Do not change the default value.

Sync Token

This attribute holds the date and time stamp at when the last full or incremental reconciliation run started.

Default value: <String>0</String>

Note:
  • If you are running a schedule job with incremental reconciliation, sync token will be updated automatically.
  • If you know a valid value for sync token, you can enter it in the following example format: <String>2020-05-19T18:29:49</String>
  • This attribute stores values in an XML serialized format.

Delete User Reconciliation Job

The Amazon Web Services Target Resource Delete User Reconciliation job is used to reconcile deleted user data from a target application.

Table 3-11 Parameters of the Amazon Web Services Target Resource Delete User Reconciliation Job

Parameter Description

Application Name

Name of the application you created for your target system. This value is the same as the value that you provided for the Application Name field while creating your target application.

Do not modify this value.

Object Type

This attribute holds the name of the object type for the reconciliation run.

Default value: User

Do not change the default value.

Reconciliation Jobs for Entitlements

The following jobs are available for reconciling entitlements:

  • Amazon Web Services Group Lookup Reconciliation

  • Amazon Web Services Policy Lookup Reconciliation

The parameters for both the reconciliation jobs are the same.

Table 3-12 Parameters of the Reconciliation Jobs for Entitlements

Parameter Description

Application Name

Name of the application you created for your target system.
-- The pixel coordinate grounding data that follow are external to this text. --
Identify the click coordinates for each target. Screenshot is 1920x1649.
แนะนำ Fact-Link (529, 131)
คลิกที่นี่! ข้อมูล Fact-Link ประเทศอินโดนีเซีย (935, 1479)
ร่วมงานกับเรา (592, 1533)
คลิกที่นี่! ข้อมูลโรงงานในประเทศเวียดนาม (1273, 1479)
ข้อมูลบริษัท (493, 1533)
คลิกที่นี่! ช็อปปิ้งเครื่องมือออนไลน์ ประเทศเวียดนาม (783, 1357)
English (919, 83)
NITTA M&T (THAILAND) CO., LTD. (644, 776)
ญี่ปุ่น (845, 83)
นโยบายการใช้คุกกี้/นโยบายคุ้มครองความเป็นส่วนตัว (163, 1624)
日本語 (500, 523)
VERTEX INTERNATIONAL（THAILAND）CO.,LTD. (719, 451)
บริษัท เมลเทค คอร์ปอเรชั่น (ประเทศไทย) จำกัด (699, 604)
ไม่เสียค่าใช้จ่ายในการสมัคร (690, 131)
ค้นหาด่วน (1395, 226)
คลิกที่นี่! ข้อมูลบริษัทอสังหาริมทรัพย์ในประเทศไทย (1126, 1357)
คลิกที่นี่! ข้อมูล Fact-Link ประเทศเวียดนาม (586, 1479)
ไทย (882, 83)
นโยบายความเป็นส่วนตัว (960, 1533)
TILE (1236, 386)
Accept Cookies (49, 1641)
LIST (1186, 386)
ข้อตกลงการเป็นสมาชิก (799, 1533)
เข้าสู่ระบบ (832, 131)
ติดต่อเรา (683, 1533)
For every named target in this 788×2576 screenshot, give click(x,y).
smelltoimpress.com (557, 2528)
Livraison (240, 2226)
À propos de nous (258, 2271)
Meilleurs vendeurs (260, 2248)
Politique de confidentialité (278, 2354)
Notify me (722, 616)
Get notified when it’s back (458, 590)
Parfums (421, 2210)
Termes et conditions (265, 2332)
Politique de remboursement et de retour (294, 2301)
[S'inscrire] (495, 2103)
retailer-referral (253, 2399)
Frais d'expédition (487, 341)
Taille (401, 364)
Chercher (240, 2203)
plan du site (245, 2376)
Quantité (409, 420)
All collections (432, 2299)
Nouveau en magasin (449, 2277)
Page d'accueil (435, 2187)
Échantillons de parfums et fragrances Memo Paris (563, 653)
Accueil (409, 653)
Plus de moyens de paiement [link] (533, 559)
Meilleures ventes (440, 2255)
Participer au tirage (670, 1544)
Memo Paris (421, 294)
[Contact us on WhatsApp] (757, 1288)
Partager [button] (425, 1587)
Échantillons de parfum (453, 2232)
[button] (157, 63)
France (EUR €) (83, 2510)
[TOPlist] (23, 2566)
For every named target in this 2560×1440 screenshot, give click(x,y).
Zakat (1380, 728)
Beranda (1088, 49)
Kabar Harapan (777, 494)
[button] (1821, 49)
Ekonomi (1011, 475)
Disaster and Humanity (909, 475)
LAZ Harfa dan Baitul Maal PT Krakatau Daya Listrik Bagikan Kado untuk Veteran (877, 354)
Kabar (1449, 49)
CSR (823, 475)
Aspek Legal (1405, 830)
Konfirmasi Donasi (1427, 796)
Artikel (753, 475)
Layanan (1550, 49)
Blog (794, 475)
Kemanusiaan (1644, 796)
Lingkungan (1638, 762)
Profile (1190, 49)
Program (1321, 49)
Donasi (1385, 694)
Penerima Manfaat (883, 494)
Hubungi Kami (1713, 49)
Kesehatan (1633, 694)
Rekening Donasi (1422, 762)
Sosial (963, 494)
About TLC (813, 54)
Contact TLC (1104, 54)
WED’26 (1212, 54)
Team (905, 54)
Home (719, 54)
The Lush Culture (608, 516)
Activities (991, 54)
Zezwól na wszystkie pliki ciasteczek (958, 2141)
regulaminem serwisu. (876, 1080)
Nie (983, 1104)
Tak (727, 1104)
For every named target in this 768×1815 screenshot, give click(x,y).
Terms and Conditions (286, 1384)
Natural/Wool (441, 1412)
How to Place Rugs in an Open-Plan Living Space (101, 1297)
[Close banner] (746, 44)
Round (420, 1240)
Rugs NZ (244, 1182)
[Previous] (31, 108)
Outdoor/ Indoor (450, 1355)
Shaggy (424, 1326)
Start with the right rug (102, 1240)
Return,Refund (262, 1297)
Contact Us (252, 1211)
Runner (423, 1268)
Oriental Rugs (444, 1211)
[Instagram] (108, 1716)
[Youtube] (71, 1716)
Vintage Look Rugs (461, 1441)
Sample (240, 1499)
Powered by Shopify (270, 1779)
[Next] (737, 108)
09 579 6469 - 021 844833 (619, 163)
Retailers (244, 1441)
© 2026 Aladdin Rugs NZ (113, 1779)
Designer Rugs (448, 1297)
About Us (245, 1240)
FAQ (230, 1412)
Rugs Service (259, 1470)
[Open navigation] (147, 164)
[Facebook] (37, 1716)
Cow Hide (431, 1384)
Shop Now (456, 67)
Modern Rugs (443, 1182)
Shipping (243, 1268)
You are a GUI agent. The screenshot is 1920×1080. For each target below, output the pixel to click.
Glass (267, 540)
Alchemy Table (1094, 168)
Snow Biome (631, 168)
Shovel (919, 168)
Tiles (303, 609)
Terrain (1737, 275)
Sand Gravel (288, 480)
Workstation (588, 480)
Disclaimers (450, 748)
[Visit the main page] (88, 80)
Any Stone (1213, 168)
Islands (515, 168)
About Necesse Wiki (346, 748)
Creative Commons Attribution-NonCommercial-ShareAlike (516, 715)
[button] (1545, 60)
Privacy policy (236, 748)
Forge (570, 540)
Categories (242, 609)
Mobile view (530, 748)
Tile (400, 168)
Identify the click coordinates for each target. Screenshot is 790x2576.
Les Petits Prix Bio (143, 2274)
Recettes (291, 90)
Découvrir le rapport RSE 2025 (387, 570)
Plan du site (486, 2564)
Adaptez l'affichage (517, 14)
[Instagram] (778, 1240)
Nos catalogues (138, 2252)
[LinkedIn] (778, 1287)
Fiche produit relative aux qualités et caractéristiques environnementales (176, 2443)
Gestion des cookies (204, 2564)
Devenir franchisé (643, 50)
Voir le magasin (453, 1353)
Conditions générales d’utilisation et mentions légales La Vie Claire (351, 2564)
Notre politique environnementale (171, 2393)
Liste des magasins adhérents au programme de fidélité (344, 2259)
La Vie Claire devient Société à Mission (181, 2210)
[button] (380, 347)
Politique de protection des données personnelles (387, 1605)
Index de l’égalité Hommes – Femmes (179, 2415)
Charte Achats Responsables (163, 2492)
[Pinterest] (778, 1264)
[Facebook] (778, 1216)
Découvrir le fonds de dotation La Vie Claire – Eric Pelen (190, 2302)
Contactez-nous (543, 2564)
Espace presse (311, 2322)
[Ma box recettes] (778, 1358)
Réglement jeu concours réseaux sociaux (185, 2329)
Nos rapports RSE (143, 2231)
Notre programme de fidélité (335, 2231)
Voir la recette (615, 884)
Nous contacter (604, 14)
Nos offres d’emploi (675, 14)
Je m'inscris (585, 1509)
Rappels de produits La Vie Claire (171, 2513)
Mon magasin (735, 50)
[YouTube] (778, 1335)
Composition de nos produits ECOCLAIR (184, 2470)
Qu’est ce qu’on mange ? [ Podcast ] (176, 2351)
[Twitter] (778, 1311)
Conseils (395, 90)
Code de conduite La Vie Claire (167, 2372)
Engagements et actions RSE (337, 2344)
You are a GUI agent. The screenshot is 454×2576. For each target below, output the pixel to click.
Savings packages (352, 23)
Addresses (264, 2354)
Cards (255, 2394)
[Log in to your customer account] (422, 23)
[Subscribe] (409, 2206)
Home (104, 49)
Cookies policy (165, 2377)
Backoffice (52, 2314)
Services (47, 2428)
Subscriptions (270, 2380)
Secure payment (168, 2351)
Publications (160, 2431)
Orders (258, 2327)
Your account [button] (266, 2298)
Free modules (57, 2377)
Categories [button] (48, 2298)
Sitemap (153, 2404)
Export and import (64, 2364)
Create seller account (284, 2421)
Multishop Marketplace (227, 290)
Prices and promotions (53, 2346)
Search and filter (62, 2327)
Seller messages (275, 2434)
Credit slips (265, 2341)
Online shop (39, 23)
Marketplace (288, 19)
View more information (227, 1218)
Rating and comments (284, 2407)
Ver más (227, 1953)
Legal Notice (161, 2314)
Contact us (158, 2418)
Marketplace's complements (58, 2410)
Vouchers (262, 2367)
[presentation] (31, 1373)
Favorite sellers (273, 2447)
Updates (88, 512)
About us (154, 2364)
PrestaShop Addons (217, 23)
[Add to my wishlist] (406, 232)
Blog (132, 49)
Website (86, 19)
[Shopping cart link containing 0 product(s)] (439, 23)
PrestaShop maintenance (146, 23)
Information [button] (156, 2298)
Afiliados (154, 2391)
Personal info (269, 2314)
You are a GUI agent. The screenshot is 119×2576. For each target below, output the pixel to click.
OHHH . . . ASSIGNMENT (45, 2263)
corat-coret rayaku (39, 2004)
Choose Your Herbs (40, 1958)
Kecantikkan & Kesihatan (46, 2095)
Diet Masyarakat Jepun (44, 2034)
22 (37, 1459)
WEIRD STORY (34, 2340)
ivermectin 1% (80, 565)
This value is the same as the value that you provided for the Application Name field while creating your target application.

Do not modify this value.

Code Key Attribute

Name of the connector or target system attribute that is used to populate the Code Key column of the lookup definition (specified as the value of the Lookup Name attribute).

Default value: __UID__

Note: Do not change the value of this attribute.

Decode Attribute

Name of the connector or target system attribute that is used to populate the Decode column of the lookup definition (specified as the value of the Lookup Name attribute).

Default value: __NAME__

Note: Do not change the value of this attribute.

Lookup Name

This parameter holds the name of the lookup definition that maps each lookup definition with the data source from which values must be fetched.

Depending on the reconciliation job you are using, the default values are as follows:

  • For Amazon Web Services Group Lookup Reconciliation - Lookup.AWS.Group

  • For Amazon Web Services Policy Lookup Reconciliationn - Lookup.AWS.Policy

Object Type

Enter the type of object whose values must be synchronized.

Depending on the reconciliation job you are using, the default values are as follows:

  • For Amazon Web Services Group Lookup Reconciliation - __GROUP__

  • For Amazon Web Services Policy Lookup Reconciliation - Reconciliation - __POLICY__

Note: Do not change the value of this attribute.